I’ve heavily researched asthma and I’m hope savvy enough, about my condition to know from early on that, what was happening in China and laterally Italy – was coming our way. And coming my way if I wasn’t careful. Any contact I have with COVID-19 will have a direct impact on me and my “underlying condition”.
Luckily, my employers understand my situation and have been fantastic. That’s in stark contrast to some of the health professionals that I’ve been dealing with over the years. Don’t get me wrong – I’m at my window clapping on a Thursday night for all the care staff doing an amazing job. They are heroes.
Disjointed procedures
It’s just that, with much of the various bits of the NHS I’ve dealt with, the left hand doesn’t always know what the right hand is doing; and that’s unfortunately continued during the lockdown. The people have the best of intentions; It’s just the procedures don’t always work. If I contracted COVID-19 I’d prefer to go over to Leeds, where I know the Acute respiratory clinic is but they don’t have Full access to my medical history. For example, my own GP hasn’t even allowed me to have access to my own notes!
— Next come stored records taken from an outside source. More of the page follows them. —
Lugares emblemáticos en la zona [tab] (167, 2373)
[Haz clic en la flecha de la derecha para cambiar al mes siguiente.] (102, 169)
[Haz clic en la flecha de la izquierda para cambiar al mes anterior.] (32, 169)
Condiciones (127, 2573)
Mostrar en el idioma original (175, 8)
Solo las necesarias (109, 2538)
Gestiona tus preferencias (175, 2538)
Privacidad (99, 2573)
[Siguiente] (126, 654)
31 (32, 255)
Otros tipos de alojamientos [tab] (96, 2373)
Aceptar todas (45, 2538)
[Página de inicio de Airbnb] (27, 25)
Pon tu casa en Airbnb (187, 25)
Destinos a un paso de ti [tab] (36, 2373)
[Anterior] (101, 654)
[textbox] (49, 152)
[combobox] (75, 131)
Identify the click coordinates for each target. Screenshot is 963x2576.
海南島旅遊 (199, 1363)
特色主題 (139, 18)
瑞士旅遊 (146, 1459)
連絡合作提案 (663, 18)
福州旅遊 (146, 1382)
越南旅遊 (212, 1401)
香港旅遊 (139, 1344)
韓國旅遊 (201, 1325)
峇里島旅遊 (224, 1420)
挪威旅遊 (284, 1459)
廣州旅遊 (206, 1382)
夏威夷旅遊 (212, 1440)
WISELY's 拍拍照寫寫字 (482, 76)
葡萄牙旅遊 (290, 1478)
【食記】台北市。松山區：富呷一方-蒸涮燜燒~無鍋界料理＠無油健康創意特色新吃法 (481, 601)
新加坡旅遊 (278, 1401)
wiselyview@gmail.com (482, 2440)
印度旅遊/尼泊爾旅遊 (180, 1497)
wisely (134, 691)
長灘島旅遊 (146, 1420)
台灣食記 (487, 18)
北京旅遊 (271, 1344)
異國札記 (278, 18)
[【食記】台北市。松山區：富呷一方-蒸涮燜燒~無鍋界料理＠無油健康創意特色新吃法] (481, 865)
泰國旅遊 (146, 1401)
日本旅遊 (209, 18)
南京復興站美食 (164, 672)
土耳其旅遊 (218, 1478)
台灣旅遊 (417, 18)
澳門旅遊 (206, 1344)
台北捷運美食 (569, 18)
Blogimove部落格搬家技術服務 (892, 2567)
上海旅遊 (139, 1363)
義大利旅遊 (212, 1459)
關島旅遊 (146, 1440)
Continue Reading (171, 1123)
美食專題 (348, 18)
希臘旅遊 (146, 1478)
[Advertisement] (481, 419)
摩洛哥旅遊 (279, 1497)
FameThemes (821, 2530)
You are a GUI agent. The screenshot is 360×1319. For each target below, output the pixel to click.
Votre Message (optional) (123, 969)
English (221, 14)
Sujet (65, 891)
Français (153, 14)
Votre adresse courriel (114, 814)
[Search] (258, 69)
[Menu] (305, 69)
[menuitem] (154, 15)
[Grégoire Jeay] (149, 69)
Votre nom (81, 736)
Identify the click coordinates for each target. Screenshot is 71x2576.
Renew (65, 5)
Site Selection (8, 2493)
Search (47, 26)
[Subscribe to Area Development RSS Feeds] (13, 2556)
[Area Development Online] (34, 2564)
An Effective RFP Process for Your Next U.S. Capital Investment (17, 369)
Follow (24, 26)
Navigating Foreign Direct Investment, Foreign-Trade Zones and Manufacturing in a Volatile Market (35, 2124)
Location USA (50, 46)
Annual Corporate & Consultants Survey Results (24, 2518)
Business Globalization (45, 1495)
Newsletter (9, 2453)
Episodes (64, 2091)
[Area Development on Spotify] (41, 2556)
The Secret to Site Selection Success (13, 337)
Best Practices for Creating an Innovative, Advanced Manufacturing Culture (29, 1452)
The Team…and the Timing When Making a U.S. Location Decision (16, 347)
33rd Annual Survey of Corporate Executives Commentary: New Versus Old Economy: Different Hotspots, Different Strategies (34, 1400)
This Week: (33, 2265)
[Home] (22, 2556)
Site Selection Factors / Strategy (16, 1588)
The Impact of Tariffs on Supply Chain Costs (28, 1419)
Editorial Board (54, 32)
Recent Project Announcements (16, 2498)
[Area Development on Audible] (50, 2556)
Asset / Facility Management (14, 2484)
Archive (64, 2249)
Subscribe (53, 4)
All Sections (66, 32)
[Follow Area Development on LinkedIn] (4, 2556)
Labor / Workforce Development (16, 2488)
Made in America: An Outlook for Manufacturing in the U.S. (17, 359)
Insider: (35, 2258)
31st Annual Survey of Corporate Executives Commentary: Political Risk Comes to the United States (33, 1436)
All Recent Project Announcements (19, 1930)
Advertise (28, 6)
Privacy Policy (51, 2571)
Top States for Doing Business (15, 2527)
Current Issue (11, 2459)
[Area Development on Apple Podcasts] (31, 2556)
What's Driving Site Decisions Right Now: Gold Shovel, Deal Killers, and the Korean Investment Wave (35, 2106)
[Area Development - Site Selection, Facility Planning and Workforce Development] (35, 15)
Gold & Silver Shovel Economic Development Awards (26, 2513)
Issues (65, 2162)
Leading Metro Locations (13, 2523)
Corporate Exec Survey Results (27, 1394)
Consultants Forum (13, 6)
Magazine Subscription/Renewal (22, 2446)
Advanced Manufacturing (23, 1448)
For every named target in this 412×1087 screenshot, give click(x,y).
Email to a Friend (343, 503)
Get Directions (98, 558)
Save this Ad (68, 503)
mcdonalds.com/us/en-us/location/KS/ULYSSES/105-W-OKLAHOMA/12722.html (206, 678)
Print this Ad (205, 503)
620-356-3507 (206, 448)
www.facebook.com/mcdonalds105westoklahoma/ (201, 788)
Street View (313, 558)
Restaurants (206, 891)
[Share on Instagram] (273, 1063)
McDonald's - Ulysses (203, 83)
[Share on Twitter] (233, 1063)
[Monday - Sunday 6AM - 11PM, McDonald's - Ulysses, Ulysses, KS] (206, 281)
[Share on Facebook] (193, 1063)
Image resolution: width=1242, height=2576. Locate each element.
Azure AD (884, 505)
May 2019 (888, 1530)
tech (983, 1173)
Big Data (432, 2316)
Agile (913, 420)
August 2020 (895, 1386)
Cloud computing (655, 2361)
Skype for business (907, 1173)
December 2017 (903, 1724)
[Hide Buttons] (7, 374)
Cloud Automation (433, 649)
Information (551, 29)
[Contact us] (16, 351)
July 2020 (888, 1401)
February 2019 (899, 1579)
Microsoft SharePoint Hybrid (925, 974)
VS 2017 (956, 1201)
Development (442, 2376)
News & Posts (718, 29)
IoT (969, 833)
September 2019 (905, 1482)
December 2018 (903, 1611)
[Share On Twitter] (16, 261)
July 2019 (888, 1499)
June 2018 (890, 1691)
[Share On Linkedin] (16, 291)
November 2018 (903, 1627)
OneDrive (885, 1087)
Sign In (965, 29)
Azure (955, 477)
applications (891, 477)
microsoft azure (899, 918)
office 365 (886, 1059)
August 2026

I gather that SCIE call it co-production, but whatever it’s called, what’s needed is more professionals listening to people like me. I’ve had too many HCPs ignoring me not listening to the one person who knows their own body the best, only then to discover I was right all along. But that’s where organisations like Asthma UK have a critical role to play. The lay representatives they have at meetings – I’m one of them – all have a great deal of knowledge and are centrally involved in sharing their lived experience. We ask ‘why?’; we query things; and we offer up ideas and solutions that Health professionals don’t always see. For instance, my asthma means that I have several associated health conditions, including severe allergies, but many professionals will look at each condition isolation rather than the whole. And it’s great that Charities like Asthma UK listen to people like me act on issues like these – then implement them.
I’m going to continue to be really careful for quite a while, even if lockdown is decreased or ultimately ends. COVID-19 will still be around until there’s a vaccine or treatment But, in the meantime, I’ll be advocating for the rights of patients, and doing everything I can to raise awareness of how we can address the COVID-19 situation, and hopefully defeat it; and at the same time change hearts and minds about how people with asthma are treated.
Aaron is part of the Bradford District and Craven Digital Health and Care Programme Board. SCIE are grateful to that organisation for introducing Aaron to us.